7.                  The “fourth” is to be merged with the “fifth”. Humanity is to become a soul-infused kingdom. Then, in this new and inspired stated, humanity is to be nourished by the “sixth and seventh”—kingdoms. The Sixth and Seventh Creative Hierarchies (number from below upwards) may also be understood to have some remote role in the process, for there is a relation between the sixth and seventh planetary kingdoms and the Sixth and Seventh Creative Hierarchies. These Hierarchies, however, are much ‘higher’ than the corresponding kingdoms.

8.                  What type of “nourishment” are we discussing?

a.       Soul-infused humanity (“merged in the fifth”) is to be nourished by the “sixth” and “seventh”—i.e., by the members of the sixth kingdom of nature (the Planetary Lives, whose lowest members are Chohans and Nirmanakayas of the sixth degree) and the seventh kingdom of nature (the Solar Lives) Who are the higher ‘residents’ of Shamballa and, perhaps, lives who focus beyond the planetary ring-pass-not.  We can think of Sanat Kumara and the Three Buddhas of Activity as “Solar Lives”.

b.      The fifth kingdom of nature nourishes humanity with love, with the perception and experience of harmony and unity.

c.       The ‘nourishment’ ‘descending’ from the sixth kingdom is much higher and the perceptions and identifications offered far more vast. Under such nourishment, it becomes possible for humanity to begin thinking in terms of Planetary Purpose and the Divine Will emanating from Shamballa. Man can, under these nourishing streams,  know himself as a planetary being, a monadic aspect of the Planetary Logos. Admittedly, it will be the rare human being for whom such perceptions and identifications are meaningful. However, we are talking now in terms of the group, for it is the group which is “merged in the fifth” and “nourished by the sixth and seventh”. We are hypothesizing that the necessary perceptions and identifications are more available to the group than to the individual.

d.      The ‘nourishment’ from the seventh kingdom of nature brings an intimation of solar living. Such beings as the Christ and Buddha understand this type of nourishment. For rising groups of the kind which are cultivated through study and application of the Fourteen Rules for Disciples and Initiates, the merest hint of that Shamballic and post-Shamballic life is all that is possible.

e.       Yet the nourishment from this highest Source still proceeds for we all are, eventually, on our way back to the “Sun”, wherein we have a ‘home’ more real than our present planetary home.

f.        By means of such nourishment, the group comes, slightly, to know its place within the solar system, and the Solar Logos (not the Planetary Logos) is considered the great Center of Reference. We must remember that, in a way, Shamballa is not only the highest planetary center but that it is an outpost of the consciousness and being of the Solar Logos—on our planet.

9.                  For practical purposes, perhaps it would be enough for the group simply to be “merged in the fifth”—to be truly soul-infused. Such a group, fulfilling this requirement, would be a third degree group.

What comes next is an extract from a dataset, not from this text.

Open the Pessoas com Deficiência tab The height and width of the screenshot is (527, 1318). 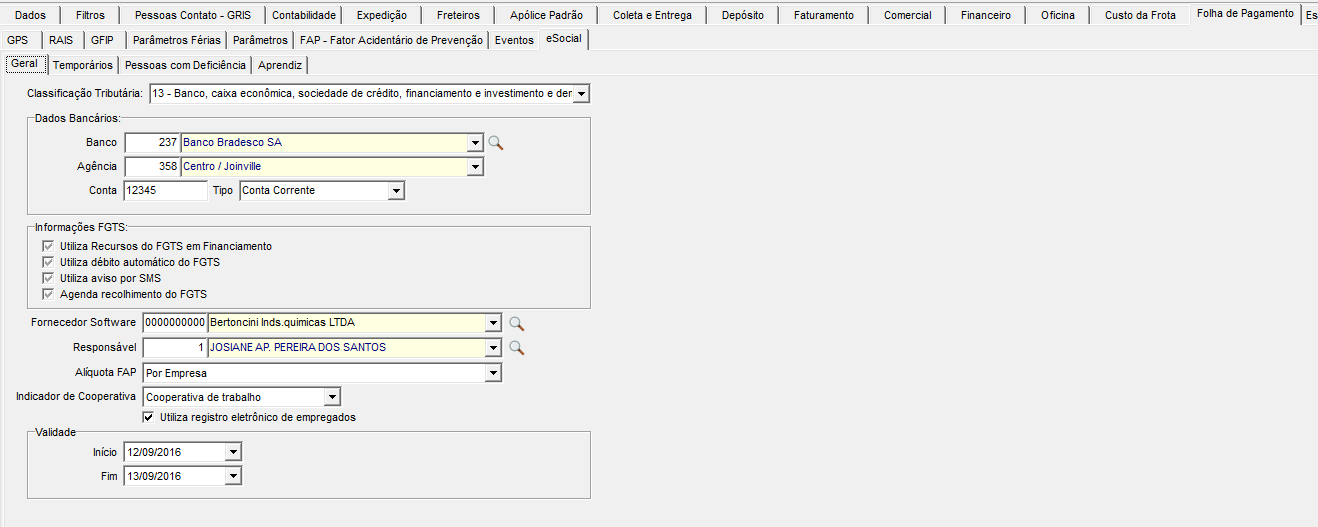(x=185, y=65)
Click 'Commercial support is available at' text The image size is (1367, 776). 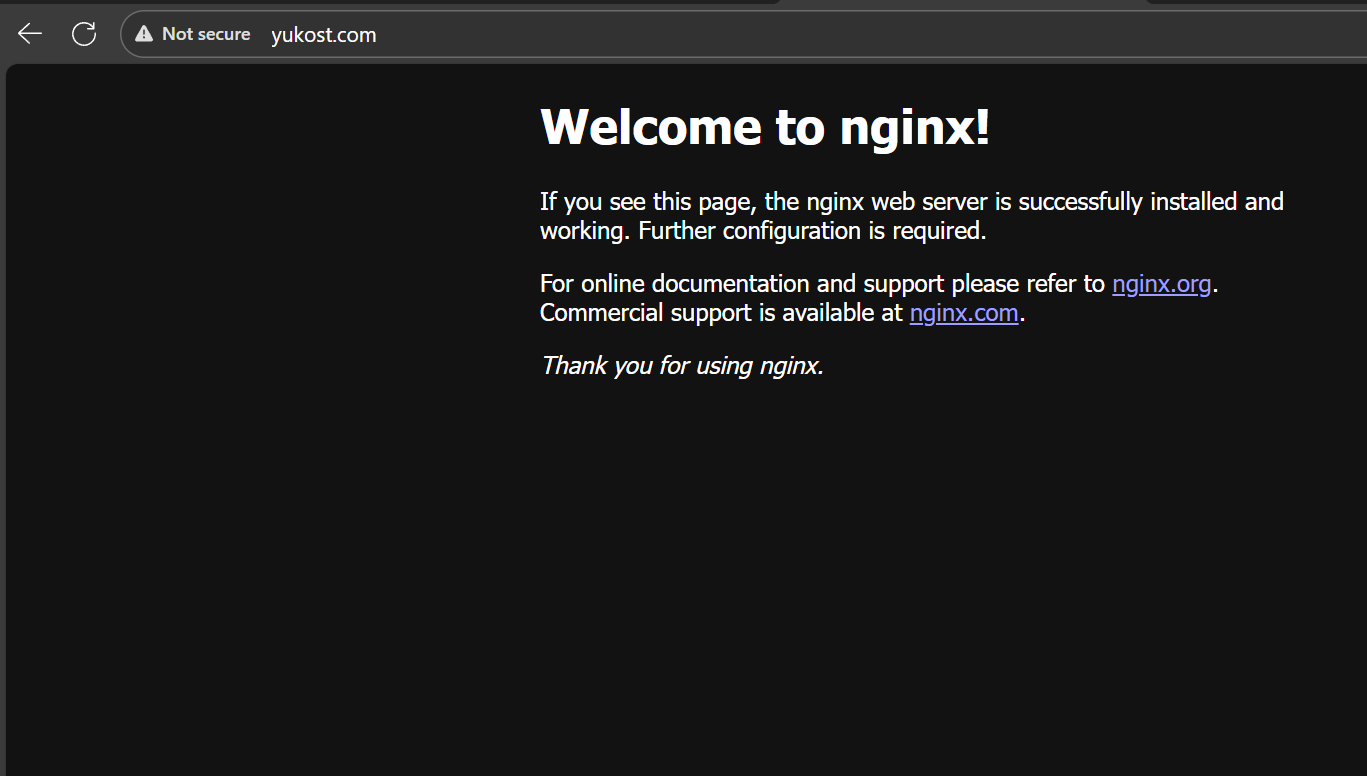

10.              The group is to “realise that all the lesser rules are rules in time and space and cannot hold the group”.

a.       This requires that the group members will have fulfilled the lesser Rules. Only then will they be qualified to think in terms of fulfilling the higher.

b.      When the group is “merged in the fifth” and drawing nourishment from the “sixth” and “seventh”, the group has already largely transcended normal time/space perceptions.

c.       Time and space have been ‘converted by esoteric perception’ into something far different than they originally seemed. The ‘home’ (locus of consciousness) of the group is no longer in time and space, per se. The factors of Omnipresence, Omniscience and Omnipotence are become at least meaningful, even though the group has far to go before these states become (for the group) actual.

11.              Where is the group ‘going’?

a.       “It onward moves in life”. What does this really mean?

b.      One way to think of this is as an intensification of identification with and as life. The group is not interested, per se, in focusing its attention on the acquisition of knowledge or on the harmonization and unification of the inner and outer environments. It wants to prove that all things are life.

c.       Life can exist at all degrees of intensity. To “onward move in life” is to intensify the Presence, to the degree that it becomes the overwhelming and most real factor in all presentations-to-consciousness.

d.      The group is then identifying with the higher reaches of its identity. That part of its consciousness which is immersed in time and space is no longer seen to be the most real part. Time and space perceptions are seen to be illusory limitations. The group seeks not to be held within such limiting perceptions.

12.              Rule VI calls us to a far deeper appreciation of the meaning of and experience of life. We are used to understanding life as life-in-form, but life is essentially independent of form. Life is the Presence which sustains all form, and it is to this Presence that we, in group formation, must relate, at ever heightening degrees of intensity.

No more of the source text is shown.